Land ownership certificates key concern of Kavre residents

Kavre, May 22

Locals of Bhumlutar and Phalate at Bhumlu Rural Municipality don’t have land ownership certificates, although they have been living there for the past four decades.

The residents are seeking necessary support from the newly elected representatives of Kavre, hoping that the new local body will ensure that they get their certificates.

The 2015 earthquakes had displaced thousands of people in Kavre.

The government had announced it would grant reconstruction funds to those whose homes were damaged during the quake, but many of the victims did not receive the fund because they did not have ownership certificates for their land.

Although the government then adjusted its policy to ensure that victims without certificates could be eligible for the grant in March, the victims now have not been able to build their homes despite having received the grant without the certificates.
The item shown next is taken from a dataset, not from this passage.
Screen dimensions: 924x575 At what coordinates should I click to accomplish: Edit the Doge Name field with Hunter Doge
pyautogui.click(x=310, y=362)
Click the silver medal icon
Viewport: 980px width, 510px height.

For the last two years, the victims have been waiting to receive ownership certificates and the reconstruction grant. With a new local body elected in the May 14 civic polls, many victims have expressed hope that the newly elected body will ensure that they receive their certificates at the earliest.

Moti Lal Lama of Bhumlu Rural Municipality, Bhumlutar, said that his family does not have a certificate due to territory disputes.

“We have been reduced to the status of landless squatters for want of land ownership certificates. Victims in other places have already received the second instalment of the relief amount and are rebuilding their houses. However, we have not been able to build our houses. We hope the newly-elected representatives will take necessary initiatives to resolve this,” said Lama.

Mohan Upreti of Bhumlu, Phalate also has similar expectations. “We have been without land ownership certificates for the last 42 years. The elected members had promised during their campaign that they would solve this problem, and now we hope they keep their word,” he said.

Chief of Bhumlu Rural Municipality Gumandhwaj Kunwar pledged that he would make this issue his topmost priority.

“I will fight to ensure that the people receive all state-granted facilities,” he said. The residents of the area have been without documents due to disputes over arable land of then Pipaltar during a land survey conducted in 1975.

Although they have demanded that the concerned authority rectify the situation and grant them the certificates several times since, the authority has failed to do so citing technical problems.

More than 600 locals have dropped proposals seeking land ownership certificates at the District Land Revenue  Office Kavre so far.